Chuck Tatham, special to SearchCIO.com

CFOs and CIOs too often act as though they are partners in an enormously uncomfortable marriage.

During the free-spending days of the technology boom, CIOs often had their way with technology investments. But in this time of economic slowdown, control of budgets and big-project spending in particular are back in the office of the CFO, and they have a tight grip on the reins when it comes to IT expenditure.

The problem is that most CFOs view IT purchases as making a hefty dent in the expense column and not much of an impact on corporate earnings. Few technology chiefs are able to justify and demonstrate the value and return of their IT expenditures, and many are not skilled enough to align their IT strategy with their company's financial agenda.

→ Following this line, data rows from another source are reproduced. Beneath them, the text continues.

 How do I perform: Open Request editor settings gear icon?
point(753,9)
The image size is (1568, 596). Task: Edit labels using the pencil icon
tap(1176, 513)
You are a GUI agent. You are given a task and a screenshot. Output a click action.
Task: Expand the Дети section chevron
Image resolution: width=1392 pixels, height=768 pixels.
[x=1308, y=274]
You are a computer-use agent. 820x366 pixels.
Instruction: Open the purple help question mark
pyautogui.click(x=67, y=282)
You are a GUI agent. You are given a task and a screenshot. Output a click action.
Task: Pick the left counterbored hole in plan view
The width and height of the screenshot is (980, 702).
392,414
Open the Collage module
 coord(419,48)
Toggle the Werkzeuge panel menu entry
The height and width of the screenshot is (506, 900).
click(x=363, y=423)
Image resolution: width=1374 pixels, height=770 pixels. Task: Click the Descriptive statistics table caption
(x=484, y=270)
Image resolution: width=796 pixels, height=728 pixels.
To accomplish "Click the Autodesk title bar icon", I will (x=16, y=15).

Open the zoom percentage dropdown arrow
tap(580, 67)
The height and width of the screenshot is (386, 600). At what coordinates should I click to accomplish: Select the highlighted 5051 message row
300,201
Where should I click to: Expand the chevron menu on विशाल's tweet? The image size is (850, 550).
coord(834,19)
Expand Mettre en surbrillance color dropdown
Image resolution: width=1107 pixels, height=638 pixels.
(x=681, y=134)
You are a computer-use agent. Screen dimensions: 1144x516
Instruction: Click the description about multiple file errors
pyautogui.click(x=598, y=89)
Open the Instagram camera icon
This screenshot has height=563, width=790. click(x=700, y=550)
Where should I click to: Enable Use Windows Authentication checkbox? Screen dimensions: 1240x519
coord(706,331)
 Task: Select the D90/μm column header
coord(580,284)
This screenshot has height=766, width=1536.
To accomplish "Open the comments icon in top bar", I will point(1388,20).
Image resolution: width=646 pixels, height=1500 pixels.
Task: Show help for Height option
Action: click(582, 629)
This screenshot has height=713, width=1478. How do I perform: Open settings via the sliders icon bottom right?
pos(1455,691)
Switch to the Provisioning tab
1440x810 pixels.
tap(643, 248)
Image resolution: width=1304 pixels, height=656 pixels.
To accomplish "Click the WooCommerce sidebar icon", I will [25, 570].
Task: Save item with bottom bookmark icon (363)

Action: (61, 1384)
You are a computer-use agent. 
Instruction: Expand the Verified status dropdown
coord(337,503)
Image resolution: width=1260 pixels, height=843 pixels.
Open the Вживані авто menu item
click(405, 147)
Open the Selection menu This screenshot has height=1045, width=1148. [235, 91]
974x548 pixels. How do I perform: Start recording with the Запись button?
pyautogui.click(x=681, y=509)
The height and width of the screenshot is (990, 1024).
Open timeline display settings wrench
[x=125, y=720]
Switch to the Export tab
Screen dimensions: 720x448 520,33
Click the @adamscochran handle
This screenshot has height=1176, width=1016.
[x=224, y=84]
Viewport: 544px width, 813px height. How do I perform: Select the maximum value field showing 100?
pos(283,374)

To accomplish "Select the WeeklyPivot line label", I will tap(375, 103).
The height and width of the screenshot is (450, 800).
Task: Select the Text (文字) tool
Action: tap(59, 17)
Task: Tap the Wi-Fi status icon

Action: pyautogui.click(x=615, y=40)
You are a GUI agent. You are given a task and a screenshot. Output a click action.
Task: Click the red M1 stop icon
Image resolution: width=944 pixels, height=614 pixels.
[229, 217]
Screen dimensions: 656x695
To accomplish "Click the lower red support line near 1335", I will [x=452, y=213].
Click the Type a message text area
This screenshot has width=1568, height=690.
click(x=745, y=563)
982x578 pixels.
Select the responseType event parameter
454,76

So how do CIOs get better at this? How do they close the gap and ensure that CFOs understand the impact of IT spending on the business?

Three core competencies should do the trick:

  • Speak the financial lingo. The CIO must understand and deliver financial metrics and define technological initiatives in terms the CFO understands, i.e speeding products to market, enabling growth and reading costs and risks. If CIOs adopted that kind of approach, CFOs might be inspired to take them more seriously as partners in developing the company's strategic direction.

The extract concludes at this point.